Google déploie ces nouvelles fonctionnalités progressivement sur les appareils Android équipés de la fonction d’IA Gemini, mais aucune date de déploiement n’a encore été annoncée pour les pays européens et il n’est pas encore garanti que toutes les fonctionnalités soient disponibles partout. Il faut se souvenir que par le passé, Google a déjà lancé de nouvelles fonctions à des rythmes différents selon les régions, notamment en raison des législations relatives à la vie privée.
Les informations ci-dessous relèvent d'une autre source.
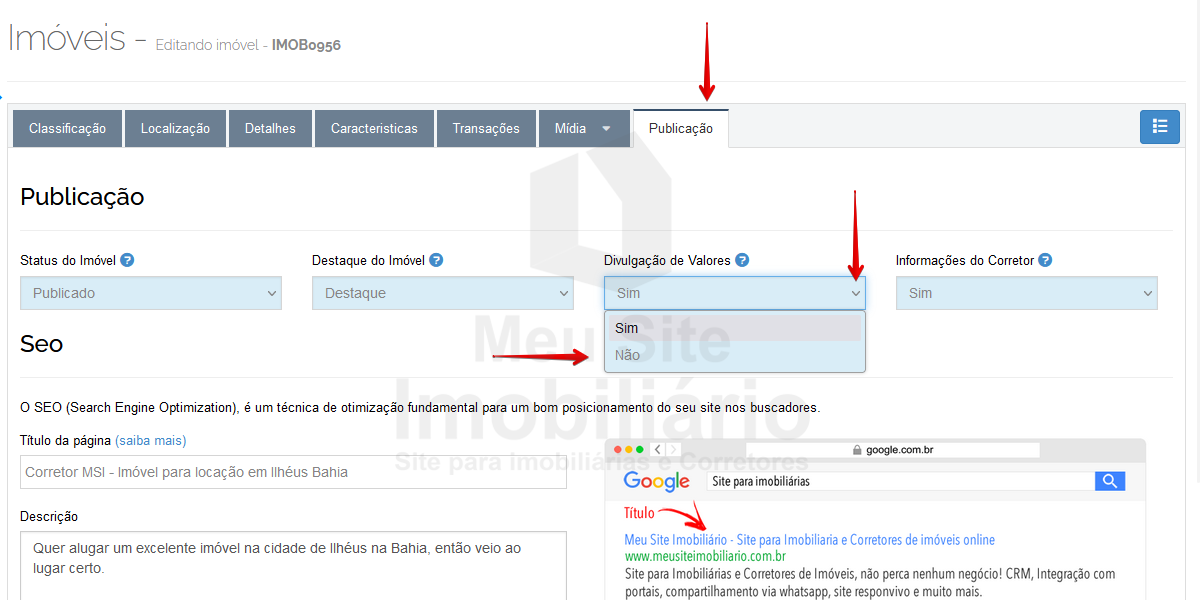1200x600 pixels.
Task: Click the 'saiba mais' link
Action: (x=150, y=440)
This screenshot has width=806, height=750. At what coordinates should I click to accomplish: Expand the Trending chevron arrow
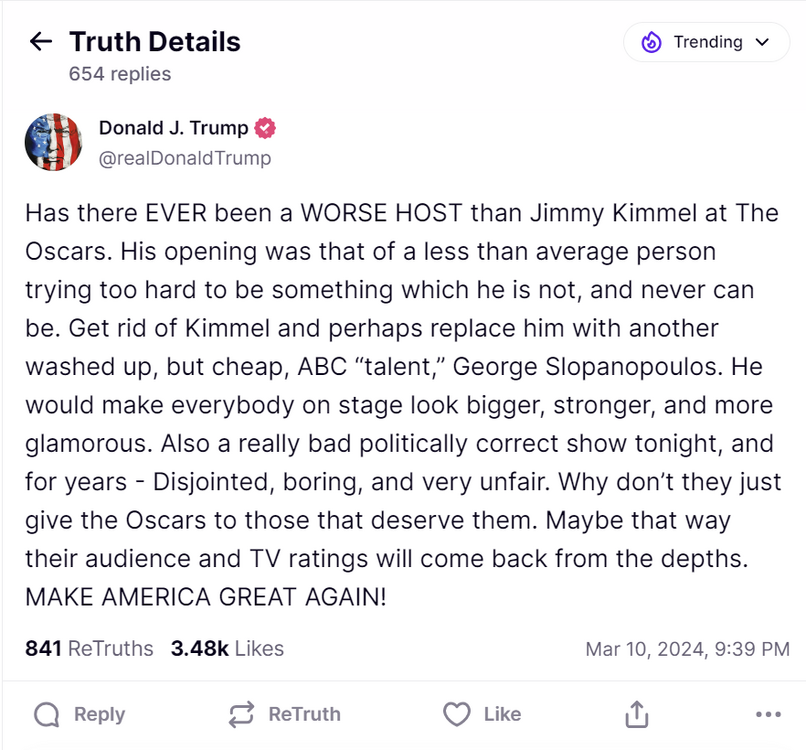point(762,42)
Une couverture presque mondiale
Google Maps, qui fête cette année ses 20 ans d’existence, reste de loin le système de navigation le plus populaire au monde et il a déjà presque totalement supplanté les GPS intégrés de nos voitures. Selon les statistiques, c’est surtout la jeune génération qui utilise ce service : plus d’un quart des utilisateurs ont entre 18 et 24 ans. Le système de cartes couvre plus de 220 pays avec des données concernant près d’un milliard de kilomètres de routes. Et si on combine Maps au à Google Earth, l’ensemble des données mobilisées pèsent pour plus de 40.000 téraoctets. Colossal !
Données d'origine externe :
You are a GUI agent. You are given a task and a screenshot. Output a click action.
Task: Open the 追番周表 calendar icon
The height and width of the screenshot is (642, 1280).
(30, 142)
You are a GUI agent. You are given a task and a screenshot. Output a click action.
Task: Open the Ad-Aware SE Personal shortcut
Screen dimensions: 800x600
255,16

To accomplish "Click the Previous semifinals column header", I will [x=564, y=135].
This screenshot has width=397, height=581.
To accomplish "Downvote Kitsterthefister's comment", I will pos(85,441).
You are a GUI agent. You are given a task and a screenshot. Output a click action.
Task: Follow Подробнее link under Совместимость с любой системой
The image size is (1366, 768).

Maps est devenu une source majeure de revenus pour Google. L’application a généré en effet plus 11 milliards de dollars en 2023. Ces revenus proviennent notamment des publicités – comme les chaînes de magasins qui souhaitent être plus visibles sur la carte – mais aussi des développeurs d’autres services, applications ou sites web qui utilisent la plate-forme Maps. De nombreuses villes et autorités publiques l’exploitent également, par exemple pour cartographier la densité du trafic à certains points névralgiques. Maps continue donc de se développer pour rester incontournable. Et c’est bien parti.